What the exercise asks:
All records below must be retyped exactly.

Task input:
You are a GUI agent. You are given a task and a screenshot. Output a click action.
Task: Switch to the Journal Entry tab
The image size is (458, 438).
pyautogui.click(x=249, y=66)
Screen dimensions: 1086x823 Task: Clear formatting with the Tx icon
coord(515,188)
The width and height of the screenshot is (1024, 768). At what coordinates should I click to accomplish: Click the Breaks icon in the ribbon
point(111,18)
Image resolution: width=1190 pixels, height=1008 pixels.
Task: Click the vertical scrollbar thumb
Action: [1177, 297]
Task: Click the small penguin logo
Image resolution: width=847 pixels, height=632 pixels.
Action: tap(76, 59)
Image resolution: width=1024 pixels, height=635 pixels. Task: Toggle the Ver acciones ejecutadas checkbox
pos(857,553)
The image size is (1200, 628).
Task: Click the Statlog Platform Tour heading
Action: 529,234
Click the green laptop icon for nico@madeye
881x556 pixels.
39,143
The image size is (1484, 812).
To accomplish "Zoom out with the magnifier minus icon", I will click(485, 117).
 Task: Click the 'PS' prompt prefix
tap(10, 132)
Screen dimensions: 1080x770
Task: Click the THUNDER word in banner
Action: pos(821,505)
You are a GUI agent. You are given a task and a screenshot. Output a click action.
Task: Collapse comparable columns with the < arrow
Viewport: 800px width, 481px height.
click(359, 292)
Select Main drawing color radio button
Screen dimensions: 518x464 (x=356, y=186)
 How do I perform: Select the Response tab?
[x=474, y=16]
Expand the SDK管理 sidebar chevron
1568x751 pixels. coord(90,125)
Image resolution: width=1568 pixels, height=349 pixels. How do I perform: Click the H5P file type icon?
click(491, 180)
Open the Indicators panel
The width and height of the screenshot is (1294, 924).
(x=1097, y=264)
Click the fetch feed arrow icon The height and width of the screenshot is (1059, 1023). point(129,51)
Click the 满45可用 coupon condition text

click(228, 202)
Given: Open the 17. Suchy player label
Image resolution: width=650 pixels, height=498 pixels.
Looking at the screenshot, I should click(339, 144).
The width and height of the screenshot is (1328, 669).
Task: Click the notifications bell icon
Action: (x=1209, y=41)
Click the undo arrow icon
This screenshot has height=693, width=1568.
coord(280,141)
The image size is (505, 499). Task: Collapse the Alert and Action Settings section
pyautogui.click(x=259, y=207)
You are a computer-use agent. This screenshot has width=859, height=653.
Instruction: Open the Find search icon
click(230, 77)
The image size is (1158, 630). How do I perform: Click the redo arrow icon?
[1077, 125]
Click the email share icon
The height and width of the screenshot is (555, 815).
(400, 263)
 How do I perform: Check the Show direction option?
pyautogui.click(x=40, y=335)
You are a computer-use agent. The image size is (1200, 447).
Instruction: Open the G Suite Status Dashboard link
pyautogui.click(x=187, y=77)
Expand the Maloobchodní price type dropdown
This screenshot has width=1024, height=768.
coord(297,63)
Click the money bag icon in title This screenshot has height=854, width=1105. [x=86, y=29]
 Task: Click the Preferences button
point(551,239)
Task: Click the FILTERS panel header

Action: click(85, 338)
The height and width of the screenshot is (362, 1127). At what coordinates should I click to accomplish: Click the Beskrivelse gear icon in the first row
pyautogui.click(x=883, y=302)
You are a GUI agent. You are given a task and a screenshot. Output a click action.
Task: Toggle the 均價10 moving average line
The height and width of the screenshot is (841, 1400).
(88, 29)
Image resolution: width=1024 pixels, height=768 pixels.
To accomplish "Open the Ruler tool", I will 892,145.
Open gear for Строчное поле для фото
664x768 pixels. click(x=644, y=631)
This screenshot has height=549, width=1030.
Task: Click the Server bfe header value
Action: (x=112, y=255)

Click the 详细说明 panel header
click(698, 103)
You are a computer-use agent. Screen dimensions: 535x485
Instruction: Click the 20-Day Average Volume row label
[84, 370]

Solved exercise:
You are a GUI agent. You are given a task and a screenshot. Output a click action.
Task: Switch to the Journal Entry tab
The image size is (458, 438).
pyautogui.click(x=249, y=66)
Screen dimensions: 1086x823 Task: Clear formatting with the Tx icon
coord(515,188)
The width and height of the screenshot is (1024, 768). At what coordinates should I click to accomplish: Click the Breaks icon in the ribbon
point(111,18)
Image resolution: width=1190 pixels, height=1008 pixels.
Task: Click the vertical scrollbar thumb
Action: [1177, 297]
Task: Click the small penguin logo
Image resolution: width=847 pixels, height=632 pixels.
Action: tap(76, 59)
Image resolution: width=1024 pixels, height=635 pixels. Task: Toggle the Ver acciones ejecutadas checkbox
pos(857,553)
The image size is (1200, 628).
Task: Click the Statlog Platform Tour heading
Action: 529,234
Click the green laptop icon for nico@madeye
881x556 pixels.
39,143
The image size is (1484, 812).
To accomplish "Zoom out with the magnifier minus icon", I will click(485, 117).
 Task: Click the 'PS' prompt prefix
tap(10, 132)
Screen dimensions: 1080x770
Task: Click the THUNDER word in banner
Action: pos(821,505)
You are a GUI agent. You are given a task and a screenshot. Output a click action.
Task: Collapse comparable columns with the < arrow
Viewport: 800px width, 481px height.
click(359, 292)
Select Main drawing color radio button
Screen dimensions: 518x464 (x=356, y=186)
 How do I perform: Select the Response tab?
[x=474, y=16]
Expand the SDK管理 sidebar chevron
1568x751 pixels. coord(90,125)
Image resolution: width=1568 pixels, height=349 pixels. How do I perform: Click the H5P file type icon?
click(491, 180)
Open the Indicators panel
The width and height of the screenshot is (1294, 924).
(x=1097, y=264)
Click the fetch feed arrow icon The height and width of the screenshot is (1059, 1023). point(129,51)
Click the 满45可用 coupon condition text

click(228, 202)
Given: Open the 17. Suchy player label
Image resolution: width=650 pixels, height=498 pixels.
Looking at the screenshot, I should click(339, 144).
The width and height of the screenshot is (1328, 669).
Task: Click the notifications bell icon
Action: (x=1209, y=41)
Click the undo arrow icon
This screenshot has height=693, width=1568.
coord(280,141)
The image size is (505, 499). Task: Collapse the Alert and Action Settings section
pyautogui.click(x=259, y=207)
You are a computer-use agent. This screenshot has width=859, height=653.
Instruction: Open the Find search icon
click(230, 77)
The image size is (1158, 630). How do I perform: Click the redo arrow icon?
[1077, 125]
Click the email share icon
The height and width of the screenshot is (555, 815).
(400, 263)
 How do I perform: Check the Show direction option?
pyautogui.click(x=40, y=335)
You are a computer-use agent. The image size is (1200, 447).
Instruction: Open the G Suite Status Dashboard link
pyautogui.click(x=187, y=77)
Expand the Maloobchodní price type dropdown
This screenshot has width=1024, height=768.
coord(297,63)
Click the money bag icon in title This screenshot has height=854, width=1105. [x=86, y=29]
 Task: Click the Preferences button
point(551,239)
Task: Click the FILTERS panel header

Action: click(85, 338)
The height and width of the screenshot is (362, 1127). At what coordinates should I click to accomplish: Click the Beskrivelse gear icon in the first row
pyautogui.click(x=883, y=302)
You are a GUI agent. You are given a task and a screenshot. Output a click action.
Task: Toggle the 均價10 moving average line
The height and width of the screenshot is (841, 1400).
(88, 29)
Image resolution: width=1024 pixels, height=768 pixels.
To accomplish "Open the Ruler tool", I will 892,145.
Open gear for Строчное поле для фото
664x768 pixels. click(x=644, y=631)
This screenshot has height=549, width=1030.
Task: Click the Server bfe header value
Action: (x=112, y=255)

Click the 详细说明 panel header
click(698, 103)
You are a computer-use agent. Screen dimensions: 535x485
Instruction: Click the 20-Day Average Volume row label
[84, 370]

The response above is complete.